In contrast, since 2007, Fernandez wrote, the FAA has invested $3 billion in a satellite-based GPS tracking technology, included in a program known as NextGen, but has not either identified the total costs of NextGen, or set schedules for implementing it. Current estimates put the total cost at $160 billion by 2030.

Canada’s system is seen as having increased efficiency in airline traffic, while also having decreased costs.

“Since it privatized its ATC services, Canada has implemented GPS technology, which has helped to lower costs to aviation users,” Fernandez wrote. Aviation taxes in the United States have slightly increased in the last two years. Nav Canada is also one of the safest systems in the world, and has won three International Air Transport Association Eagle Awards for the best ATC provider.”

Canada’s lower costs and higher efficiency can be directly linked to the use of satellite navigation, Fernandez says, because it allows aircraft to fly more direct routes and to more easily avoid inclement weather, resulting in fewer delays and less fuel use. Data from Global Air Navigation Services Performance Reports show that Canada has consistently lower aviation costs per flight hour than the United States. Between 2010 and 2015, average costs per instrumental flight rules (IFR) flight hours for the FAA’s Continental sector were above $400 per hour, while Nav Canada’s Continental flight hours averaged around $300 per flight hour.

While critics suggest that Canada’s air traffic is too small to be compared to the United States, Fernandez dismisses that idea.

“Canada is the second largest aviation system in the world, so it’s certainly a good model for the U.S.,” she says. “The FAA hasn’t had a reauthorization since 2007. This model would take the budget for ATC out of the political arena and stabilize it. Canada has done this same thing and has seen its user fees go down as a result.”

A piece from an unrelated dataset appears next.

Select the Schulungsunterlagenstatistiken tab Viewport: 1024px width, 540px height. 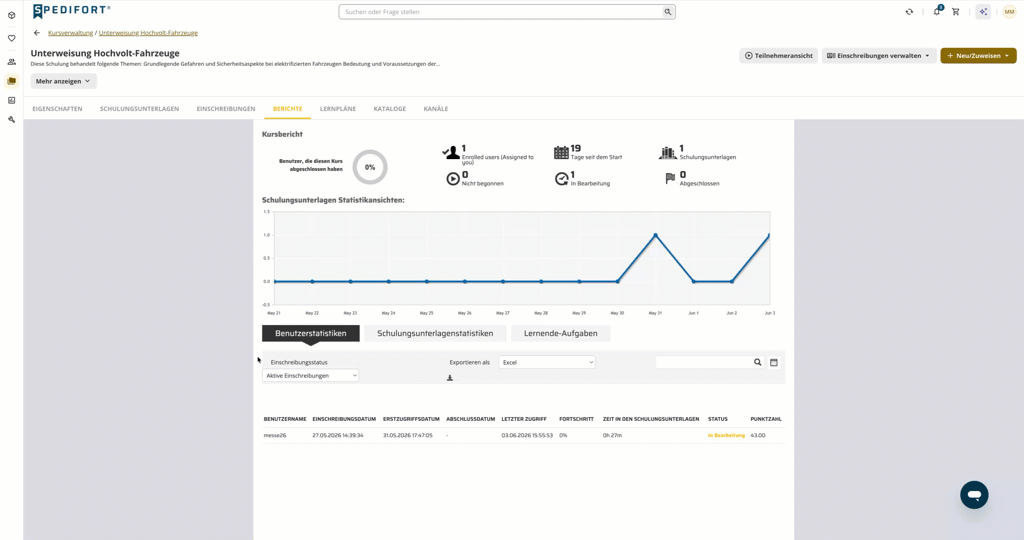click(435, 333)
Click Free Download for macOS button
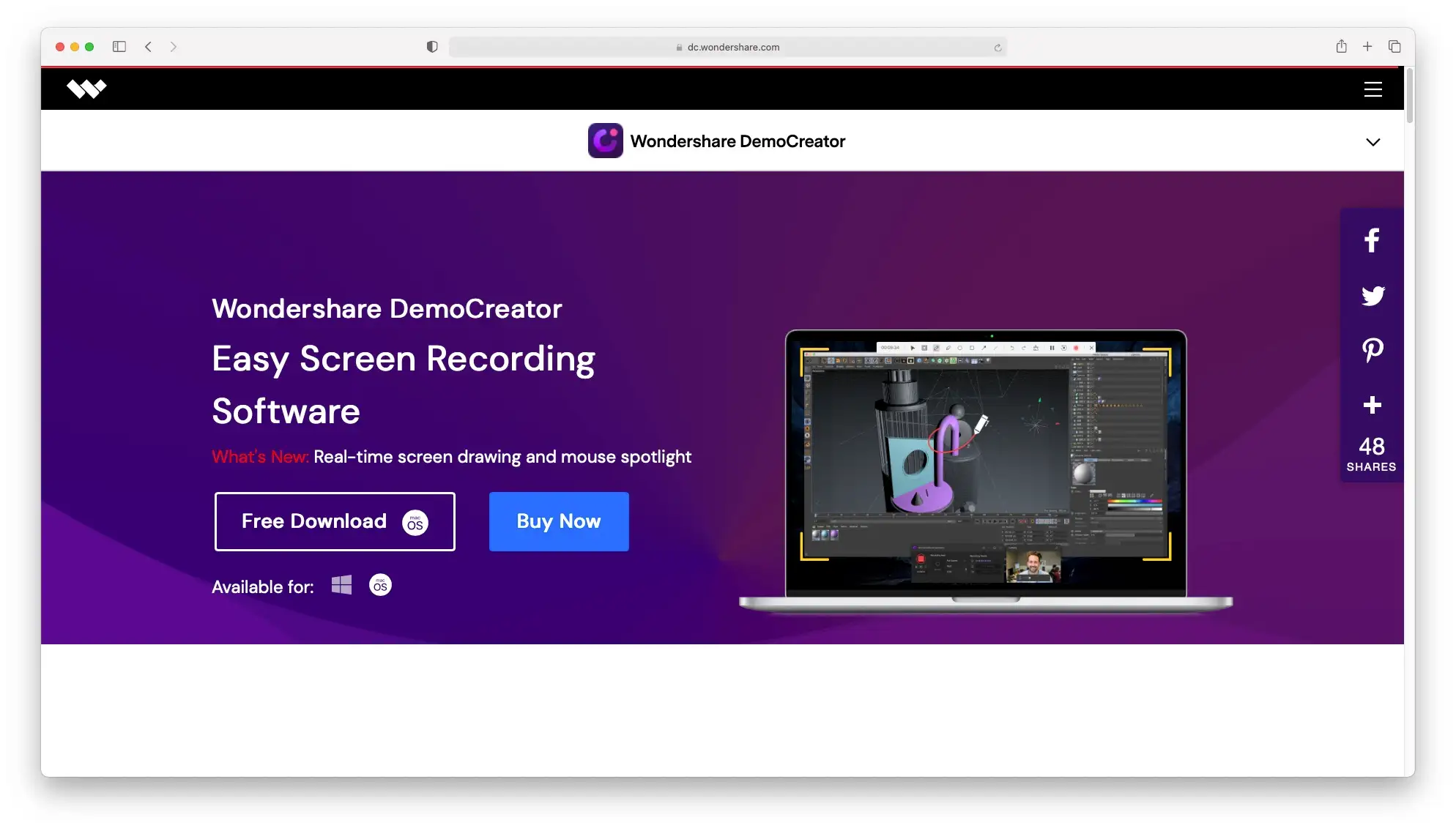This screenshot has height=831, width=1456. pos(334,521)
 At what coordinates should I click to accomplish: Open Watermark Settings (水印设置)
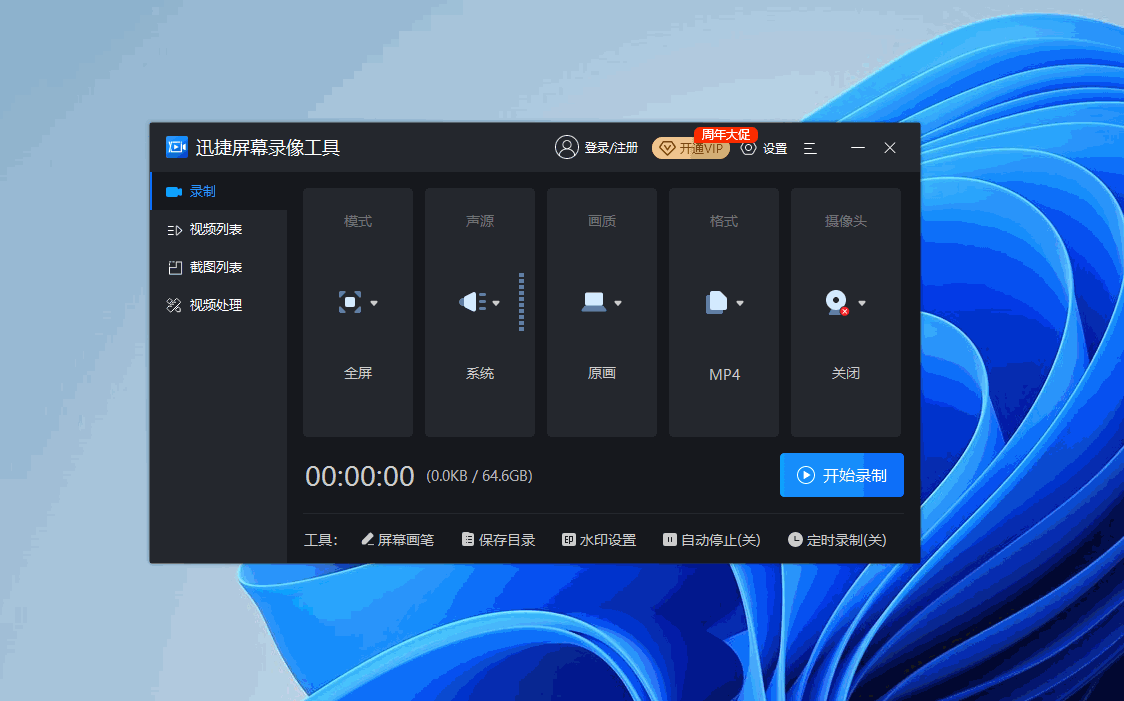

Similar systems exist in Australia, Germany, New Zealand and the United Kingdom, Fernandez wrote.
“Removing air traffic control from governmental constraints has allowed other countries to modernize their technologies at rates faster than the United States, while maintaining a safe system with lower costs,” she says in her paper.

“The House Transportation and Infrastructure Committee’s proposal to transfer ATC services to a not-for-profit corporation and reform its funding structure would help to accelerate the modernization of the U.S.’ air traffic technologies and provide the flying public with the most efficient air transportation possible. Privatization would also provide ATC with the flexibility and funding it needs to be an innovator in the air navigation service space,” Fernandez concluded.

The FAA’s funding authorization is set to expire on Sept. 30.